Proverbs 1:10-19 – Proverbial Leadership

Proverbs 1:10-19  10 My child, if sinners entice you, do not consent.  11 If they say, “Come with us, let us lie in wait for blood; let us wantonly ambush the innocent;  12 like Sheol let us swallow them alive and whole, like those who go down to the Pit.  13 We shall find all kinds of costly things; we shall fill our houses with booty.  14 Throw in your lot among us; we will all have one purse”–  15 my child, do not walk in their way, keep your foot from their paths;  16 for their feet run to evil, and they hurry to shed blood.  17 For in vain is the net baited while the bird is looking on;  18 yet they lie in wait– to kill themselves! and set an ambush– for their own lives!  19 Such is the end of all who are greedy for gain; it takes away the life of its possessors.

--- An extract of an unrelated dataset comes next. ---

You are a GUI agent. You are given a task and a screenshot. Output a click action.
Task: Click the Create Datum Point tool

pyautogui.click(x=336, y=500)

It is my observation that one of the characteristics of “leader wannabes” is that it is easy for them to be distracted and chase after the newest and best idea.  Witness the dramatic rise and meteoric fall of some of the leadership catch phrases and concepts that rip through the business community every couple of years.  We grab hold of the latest idea thinking that it will finally be the edge we need.

But it is not just in the business world.  Verse 19 of Proverbs 1 points to the end of those “who are greedy for gain”, or, using the word found in the 10 Commandments, those who covet their neighbor’s things.

Television advertisements are running nearly nonstop about a new show airing on the Fox network next week.  People are asked questions and earn money based on their answers.  They are “compelled” to be honest because they are wired into a lie detector.  On the ad, a man is asked if he would have an affair if he knew he would not get caught.  The ad encourages us to assume that he is facing his wife, and that his answer is, “yes”.

A man I know finds himself constantly daydreaming about relationships with women he encounters.  Walking down the street, he constantly evaluates whether or not he finds them attractive or desirable.  When he notices a desirable woman, he quickly reminds himself that he has invested time, energy, commitment, and indeed his whole life in the woman he is married to and asks himself whether or not he is willing to risk it all in pursuing even the first step in a possible relationship.  Inevitably, his answer is, “No”.  While I don’t advocate this approach, it is interesting in that this man has found a way to remind himself that he puts at risk everything he has pulled together in his life and that even a seemingly innocent first step could eventually result in the loss of years of building a life with someone.

The difference between the described “leader wannabe” and the man described above is that there is a developed set of values which are used to evaluate that which is newly presented.  “Is it consistent with my goals and values?” “What is the likelihood that it will not create conflict with those goals and values?” 

This part of Proverbs suggests in a subtle way that we not rely on our own evaluation of the new idea and whether or not it fits into our goals and values.  The trap is set for the birds while they watch!  They don’t understand what they see!  The person who is wise does not listen only to their own counsel.  In fact, the wise leader listens to those who see things differently.